INTRO
A multi-agent AI system that runs an Etsy print-on-demand storefront from end to end: trend discovery, artwork generation, listing publication, and margin tracking, with a human only stepping in to approve or reject finished listings.
It looks like plain orchestration until you build it. Real money moves through APIs that don't forgive a double charge, every image generation costs money per call, and LLM output drifts in ways that aren't obvious up front. Most of the effort went into the unglamorous parts: idempotency, dedup, rate limits, and margin math that holds up through currency conversion and fee changes.
SECTION
Four agents, one schema, no orchestrator
The agents don't call each other. They read and write a shared Supabase schema, and each owns one stage of the pipeline. Scout writes `trend_briefs`. Design picks up briefs in `pending` status and writes `design_packages`. Listing picks up packages and publishes to Etsy. Ledger watches Etsy receipts and writes `orders` with derived margins. Status transitions on shared rows are the whole API.

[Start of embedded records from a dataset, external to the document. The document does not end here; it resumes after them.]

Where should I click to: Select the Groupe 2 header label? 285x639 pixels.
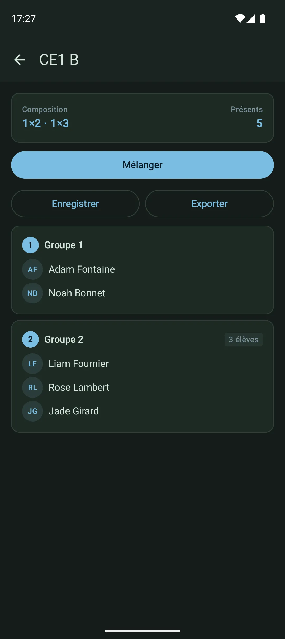pos(64,339)
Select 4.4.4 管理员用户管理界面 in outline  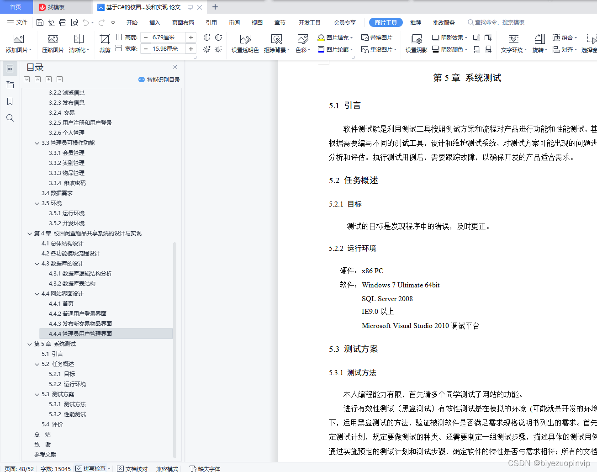81,334
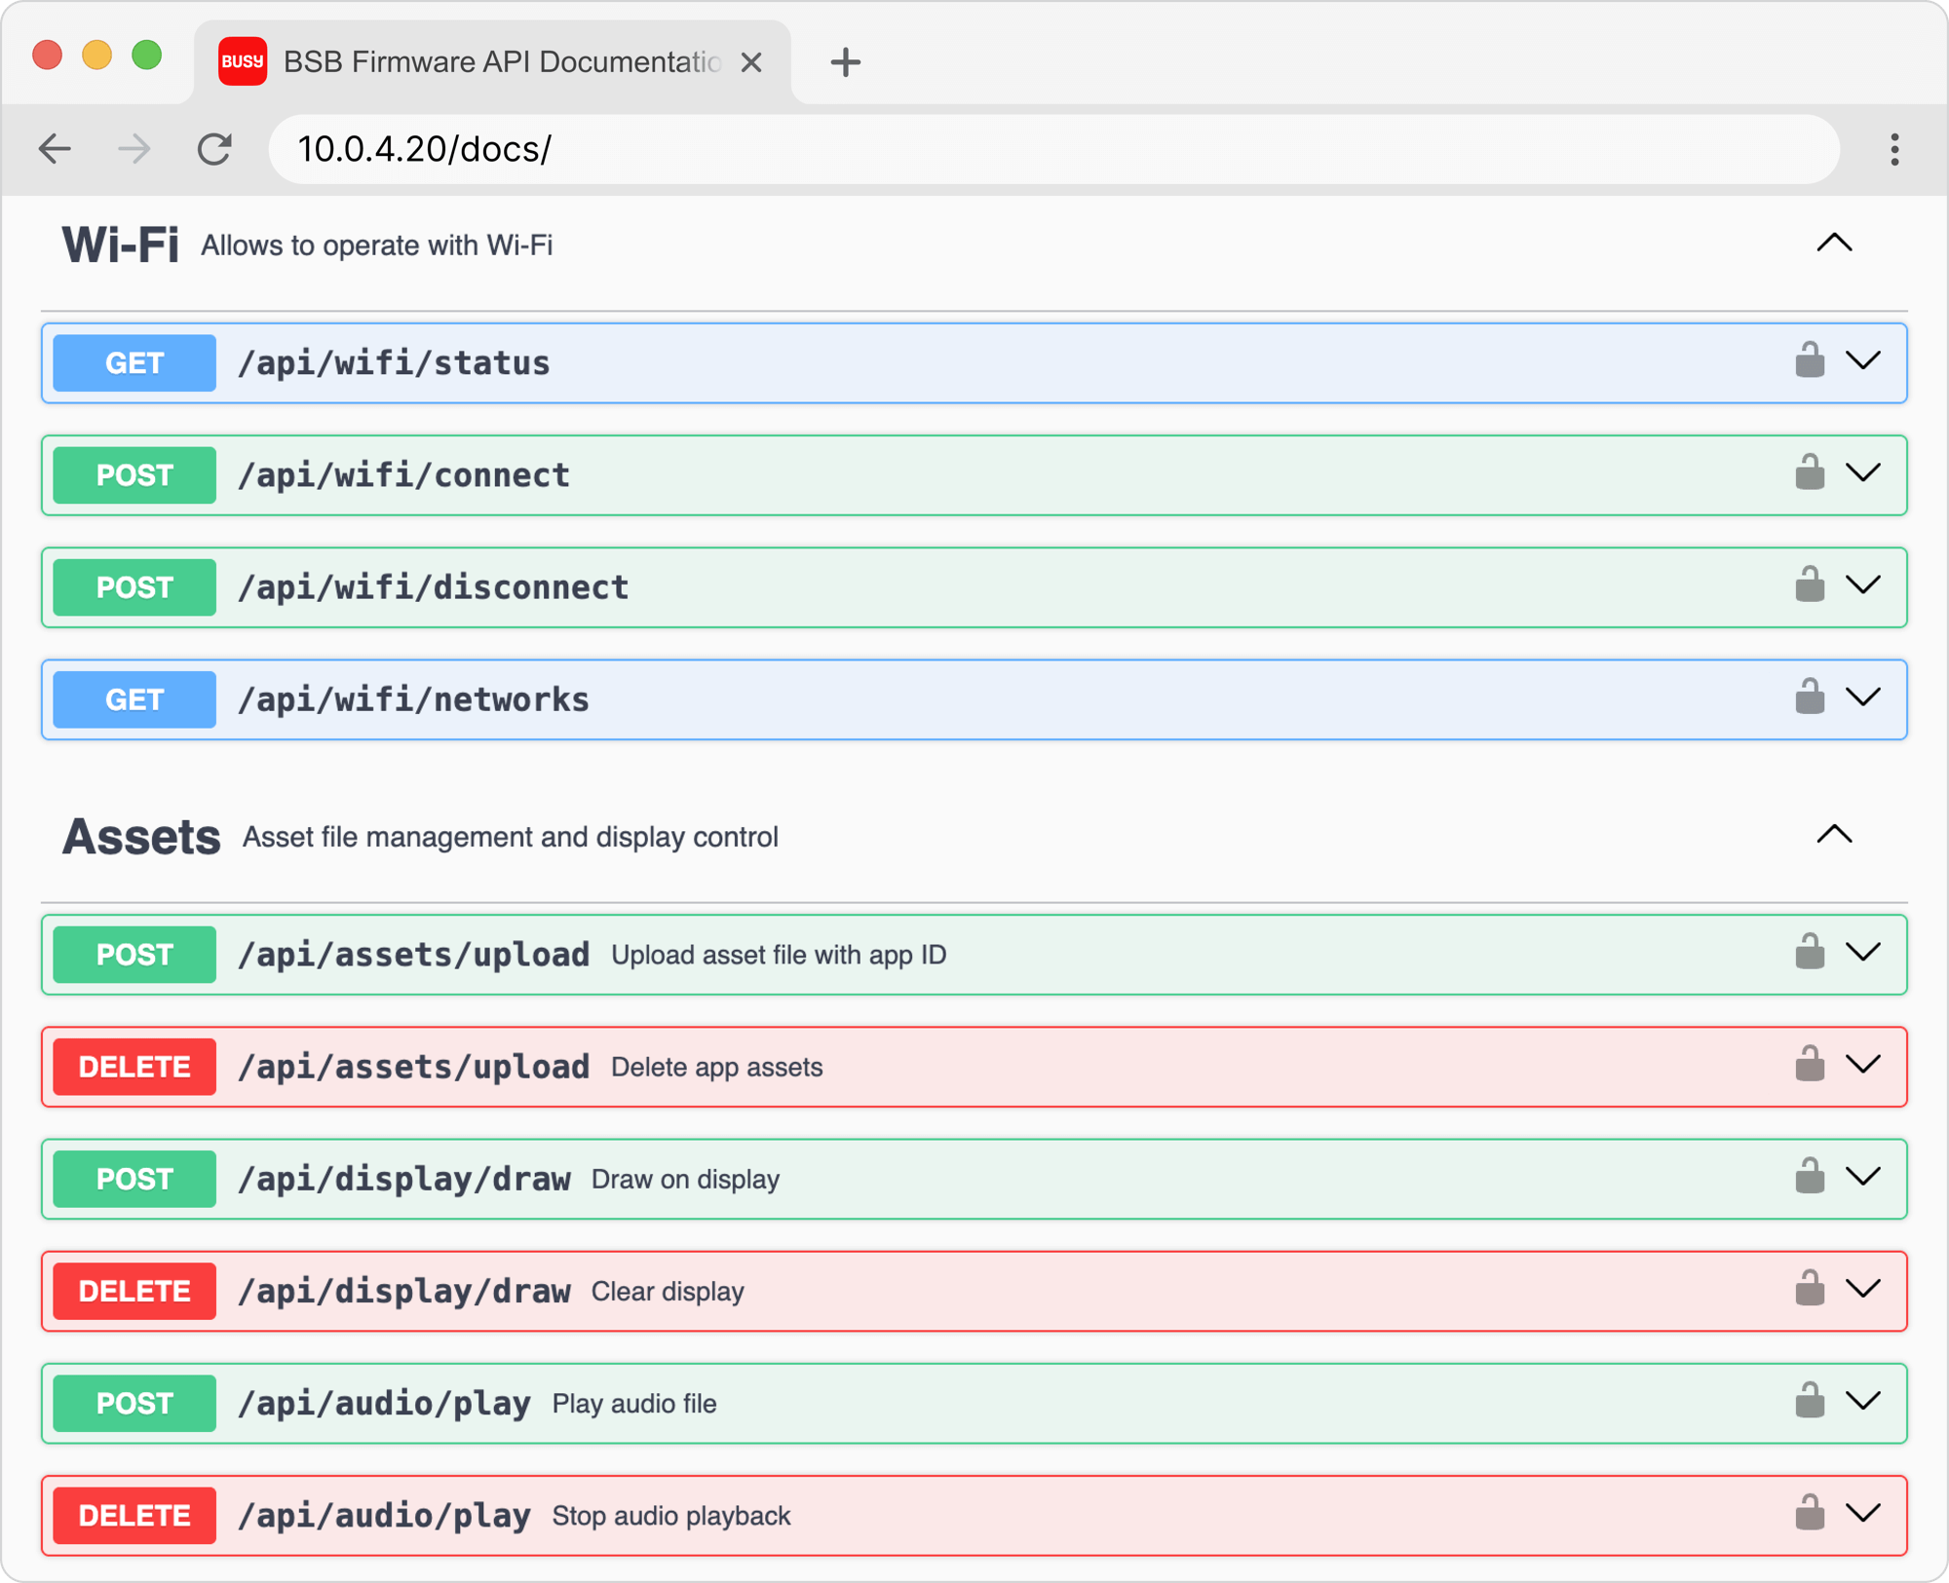The image size is (1949, 1583).
Task: Click lock icon on /api/wifi/disconnect row
Action: [x=1809, y=585]
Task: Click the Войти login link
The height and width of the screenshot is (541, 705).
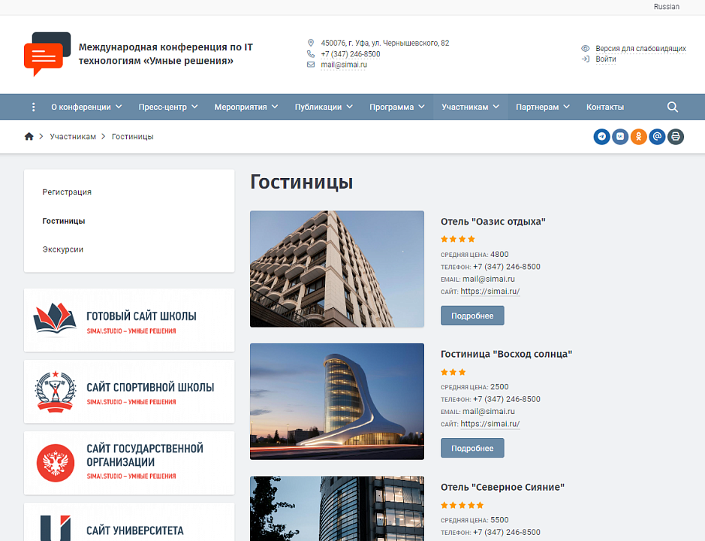Action: click(606, 59)
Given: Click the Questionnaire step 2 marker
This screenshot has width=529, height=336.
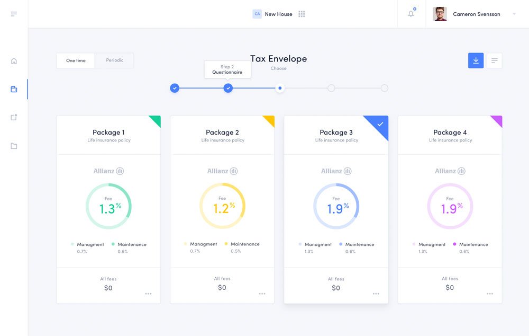Looking at the screenshot, I should [228, 88].
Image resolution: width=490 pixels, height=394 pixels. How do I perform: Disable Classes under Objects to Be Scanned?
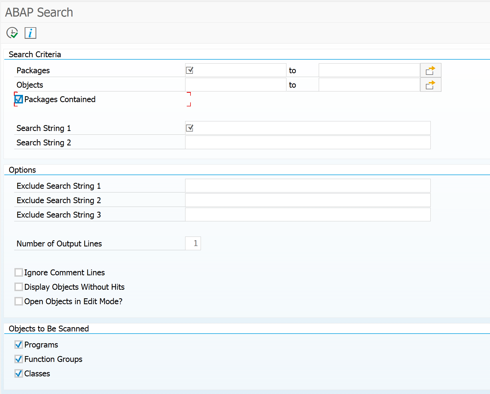point(18,374)
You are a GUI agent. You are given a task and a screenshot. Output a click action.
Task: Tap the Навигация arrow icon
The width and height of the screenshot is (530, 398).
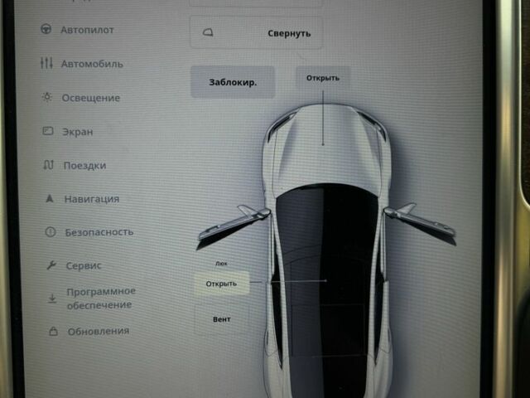[49, 199]
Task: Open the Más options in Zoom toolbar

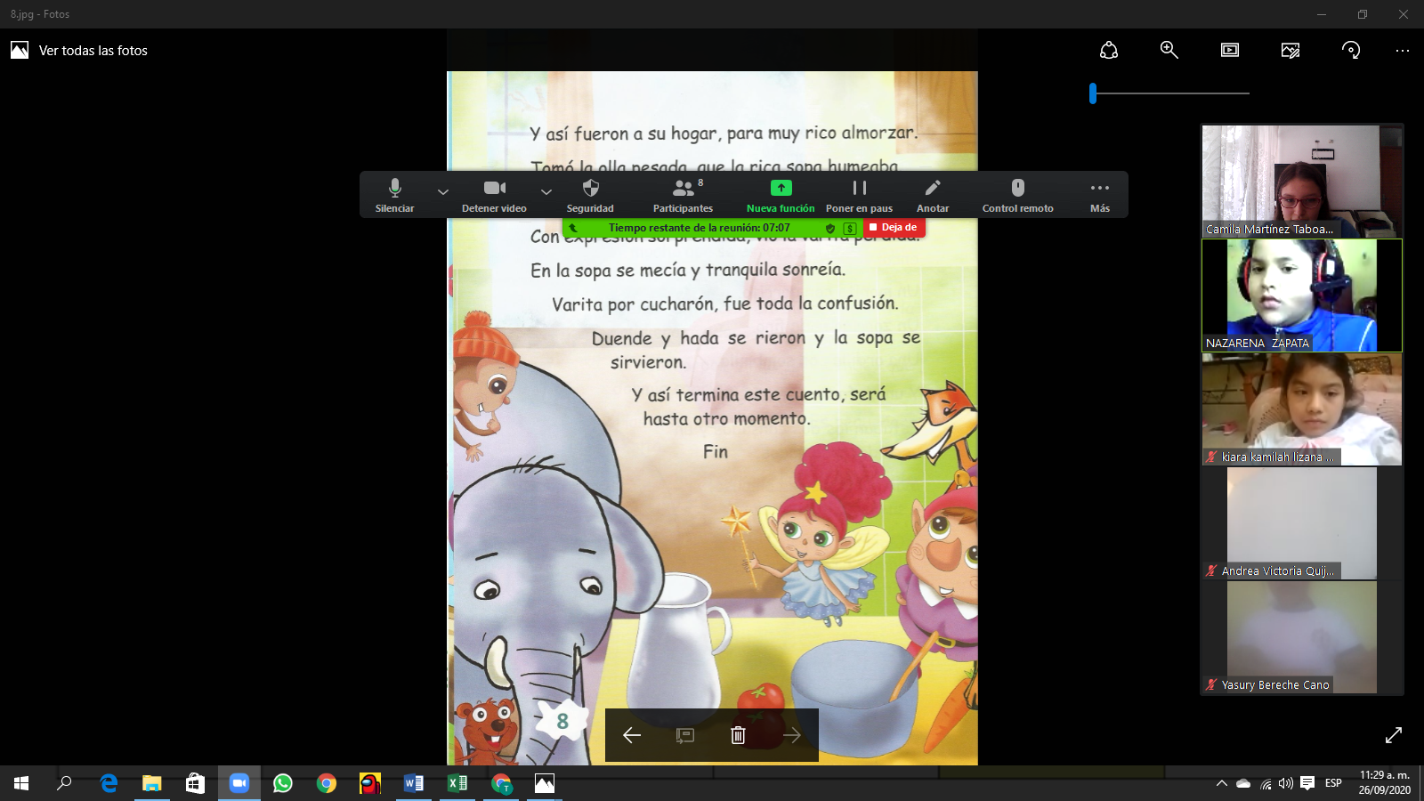Action: click(x=1099, y=195)
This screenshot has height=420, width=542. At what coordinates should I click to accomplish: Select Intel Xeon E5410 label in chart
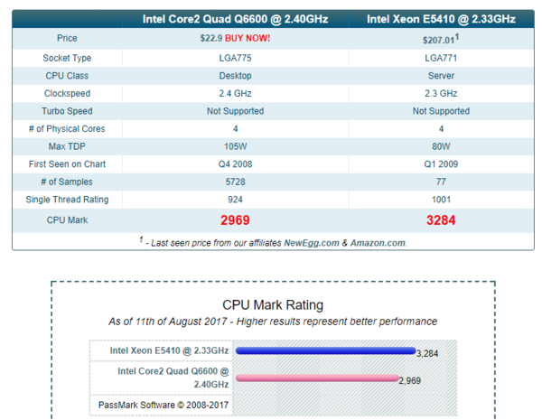169,351
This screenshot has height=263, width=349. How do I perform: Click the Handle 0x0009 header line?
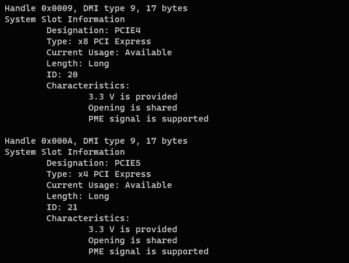click(x=96, y=8)
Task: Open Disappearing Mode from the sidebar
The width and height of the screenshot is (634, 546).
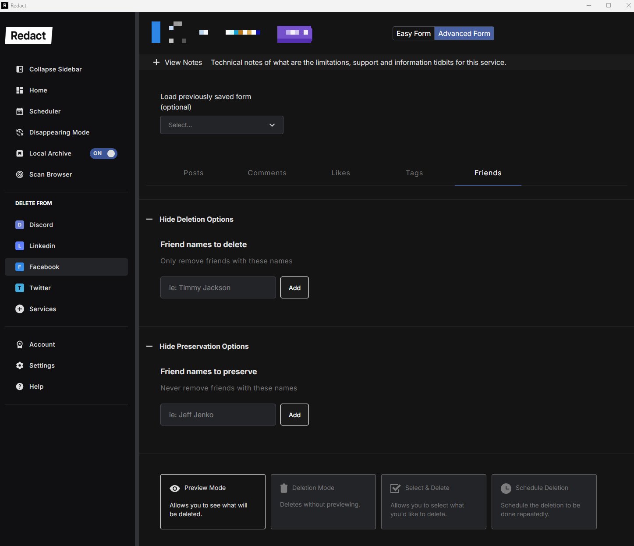Action: 59,132
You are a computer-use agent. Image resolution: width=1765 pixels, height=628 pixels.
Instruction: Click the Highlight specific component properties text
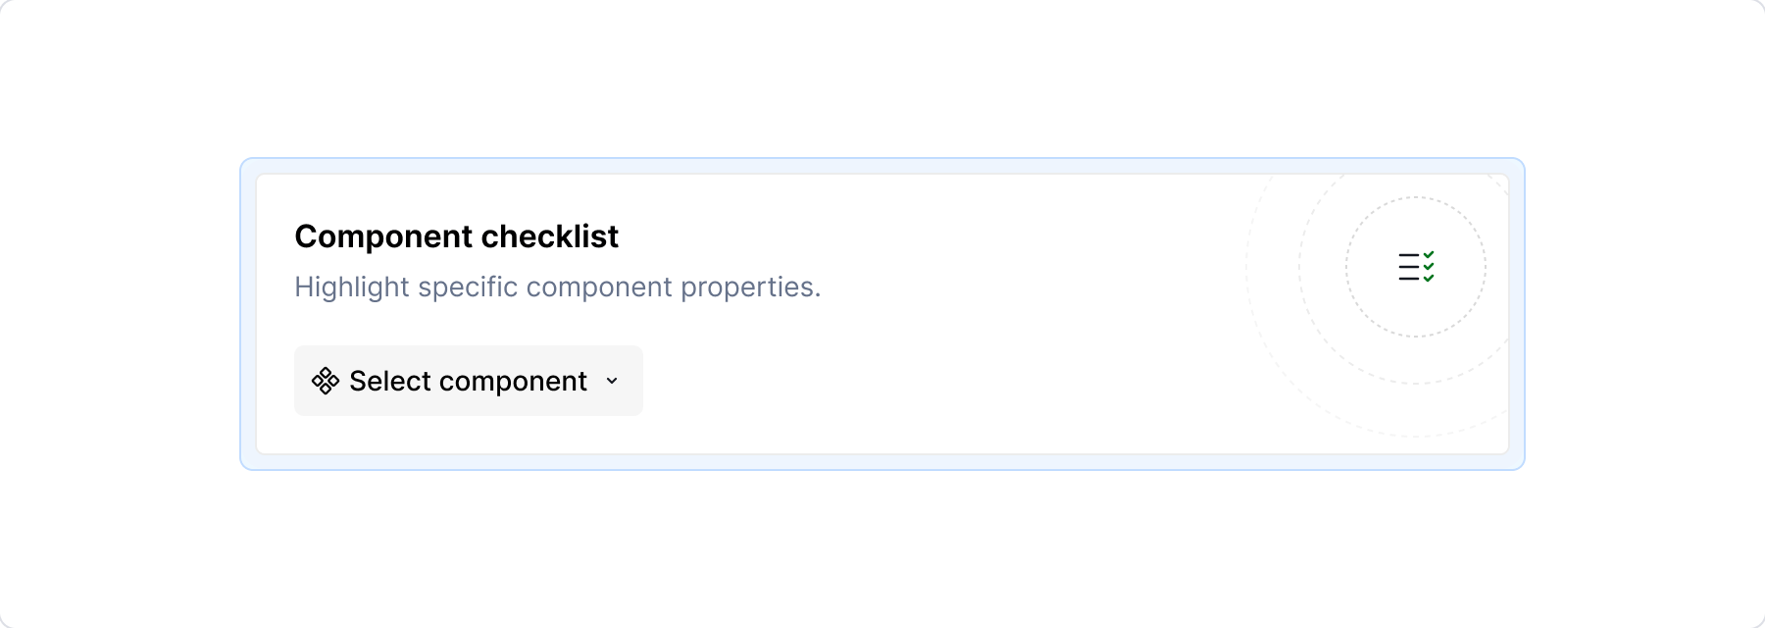coord(557,287)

There's no central orchestrator, so each agent has its own runtime, deployment cadence, and retry behavior. Scout runs on a nightly cron, since trends don't change minute to minute. Design and Listing poll every 15 minutes, because image generation is slow and expensive. Ledger polls every 30 minutes, because Etsy receipts settle slowly. They scale and fail on their own: when fal.ai had an outage, Design stalled while the others kept working through the existing backlog.

SECTION
Polyglot on purpose
Scout and Design are Python, using `httpx`, `pydantic`, and `structlog`. Listing and Ledger are TypeScript, using `Zod` for schemas and `Bottleneck` for rate-limited Etsy calls. The shared schema is the contract that lets them differ. Each language has its own client library in the monorepo, `packages/shared_py` for the Python agents and `packages/shared` for TypeScript, wrapping Supabase access, Etsy auth refresh, and Slack and email notifications.
Splitting languages earns its keep here: Python's data and AI tooling for the LLM-heavy upstream stages, and TypeScript's type safety and async ergonomics for the money-touching downstream ones. CI typechecks both stacks and runs an end-to-end test that drives a single trend brief through all four agents against fixture data.
SECTION
Idempotency, dedup, and not getting fleeced
Every step that spends or receives money is guarded. The Design agent SHA-256 hashes the final image prompt before calling fal.ai, so an identical prompt reuses the earlier image instead of paying for a duplicate. Scout runs both exact-match and Claude-powered semantic dedup before writing a brief, so near-duplicate trends don't flood the pipeline. Ledger puts a unique constraint on `etsy_order_id`, so polling can run as often as it likes without counting a sale twice.
When something fails, `structlog` emits a structured line, and a Slack webhook fires on any low-margin order so I catch it within minutes. A separate daily cron sends a revenue and margin digest over Slack and email. I can watch the whole loop from my phone, which is the point when the system runs unattended.

SECTION
Margin math that has to stay right
Etsy returns receipts in the buyer's currency. Printify charges in USD. Etsy's fees depend on listing price, payment method, and shipping origin. True margin is `(USD sale − Etsy fees − print cost)`, and getting that right, then keeping it right as Etsy revises its fee structure, is where projects like this quietly leak money.
Ledger normalizes currencies from a daily rate snapshot, computes fees from Etsy's published rules, looks up print costs by SKU, and writes the final margin onto the row. That same row feeds both the daily digest and the low-margin Slack alert, so every dollar figure on the dashboard traces back to one place.
OUTCOME
Live and shipping listings on Etsy. An optional `HUMAN_REVIEW_ENABLED` gate keeps a person in the loop without putting them on the critical path. It's observable from Slack and deploys with a single `railway up`. The system runs unattended, with the database as the only thing the four agents share.